Tournament statistics
- Matches played: 15
- Goals scored: 42 (2.8 per match)
- Attendance: 328,402 (21,893 per match)
- Top goal scorer(s): Aurélien Collin (3 goals)

= 2013 MLS Cup playoffs =

2013 edition of the MLS playoffs

The 2013 MLS Cup playoffs was the eighteenth post-season tournament culminating the Major League Soccer regular season. The tournament began in late October and culminated on December 7, 2013, with MLS Cup 2013, the eighteenth league championship for MLS. This was the third year that the playoffs included ten teams, and the second playoff series since 2006 in which teams could not cross conference brackets. The top five teams in both the Eastern and Western conferences of the league earned berths, with the top three clubs in each conference earning direct byes to the conference semifinals. The fourth and fifth-place finishers of both conferences competed in a single-elimination play-in match.

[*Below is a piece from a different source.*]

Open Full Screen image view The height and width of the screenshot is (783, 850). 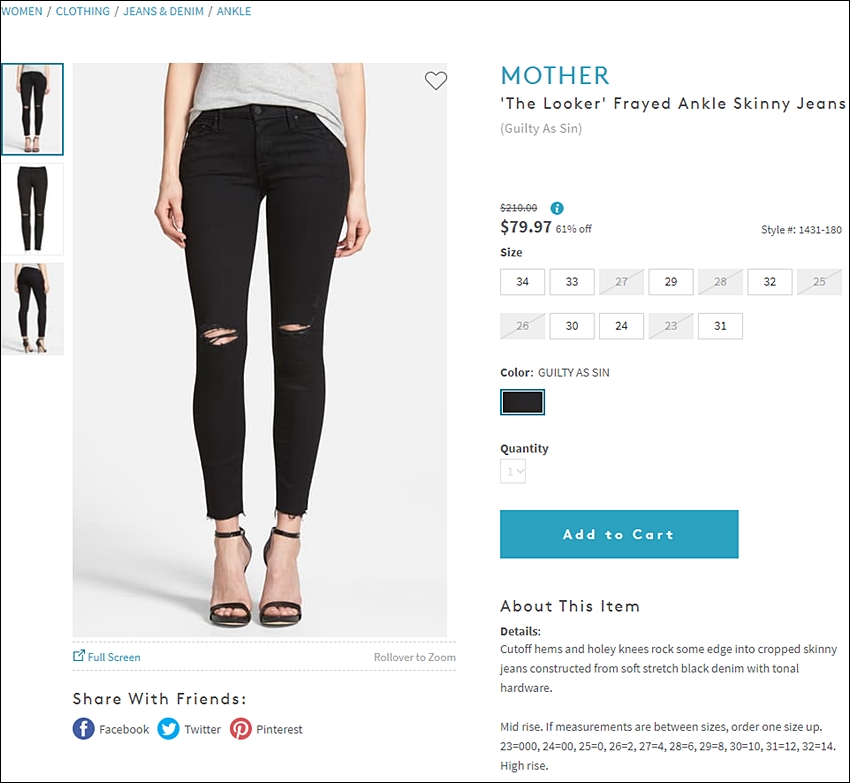[107, 657]
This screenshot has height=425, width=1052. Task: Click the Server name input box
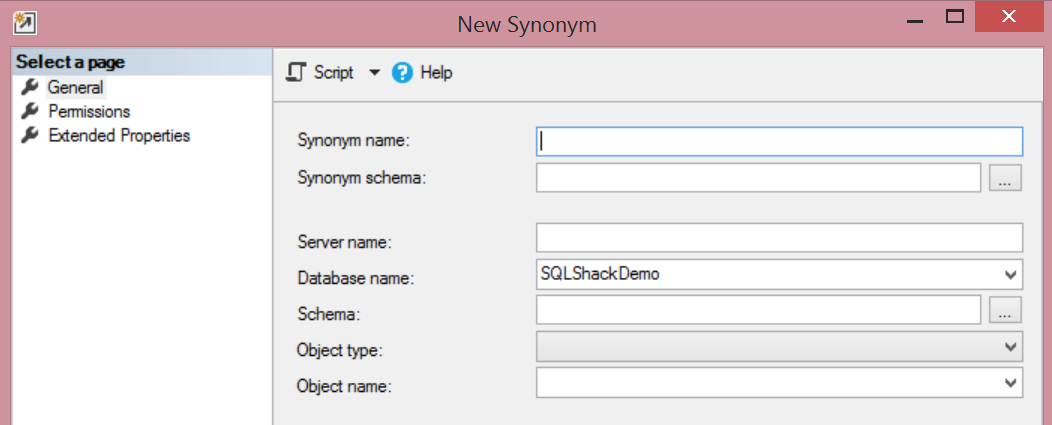[779, 238]
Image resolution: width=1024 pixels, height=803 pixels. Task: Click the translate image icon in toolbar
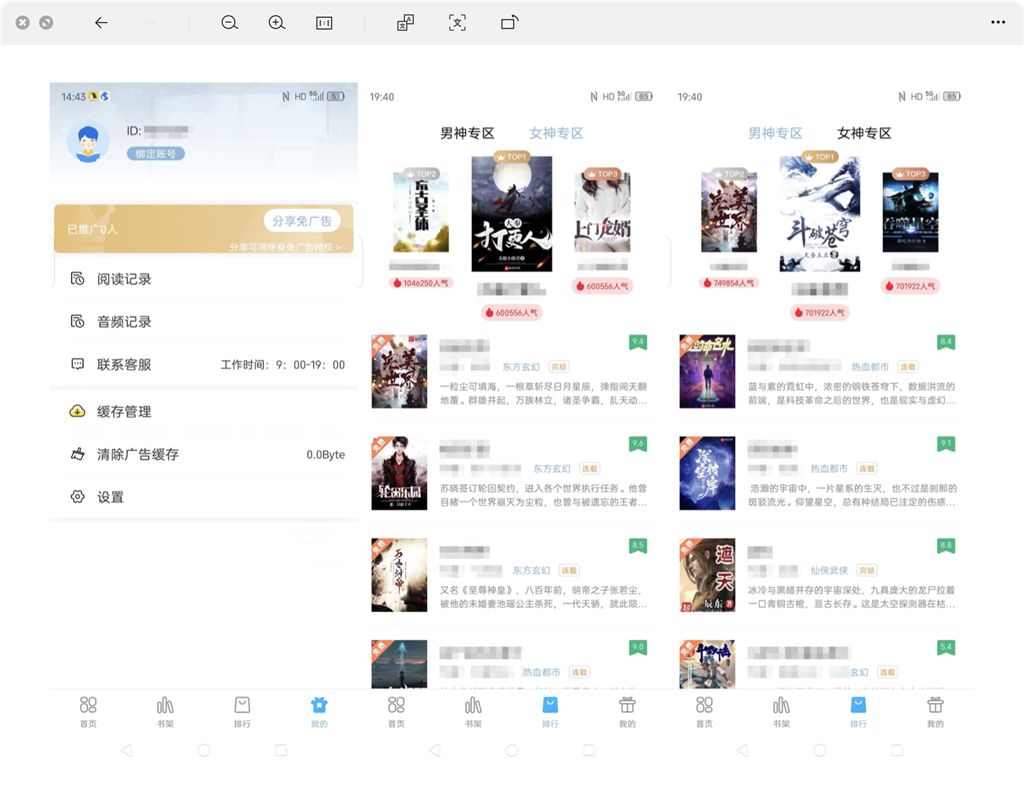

The play-in winner played their respective conference regular season champion in the conference semifinals, which was a two-leg aggregate series, without the away goals rule enforced. For the second year in a row, each conference final was also a two-leg aggregate series, as opposed to the traditional single elimination match. The conference winners met in the MLS Cup, a single match hosted by the finalist with the better regular season record.

The Los Angeles Galaxy were the defending champions, having defeated Houston Dynamo 3–1 in the 2012 MLS Cup.

In a break from previous years, only Sporting Kansas City, the MLS Cup winner, directly entered the 2014–15 CONCACAF Champions League, earning a Pot A seed. They were joined by the New York Red Bulls, the Supporters' Shield winner; the Portland Timbers, the conference winner from the conference opposite the Supporters' Shield winner; and D.C. United, the 2013 U.S. Open Cup champion. However, none of these berths were available to the league's three Canadian teams, which instead participated in the Canadian Championship for that country's single berth in the CONCACAF Champions League. The change from the MLS Cup runner-up gaining entry to the CONCACAF Champions League to the opposite conference winner gaining entry was new for 2013. The change was announced after the MLS Cup had been played, with the announcement stating that the teams knew in advance.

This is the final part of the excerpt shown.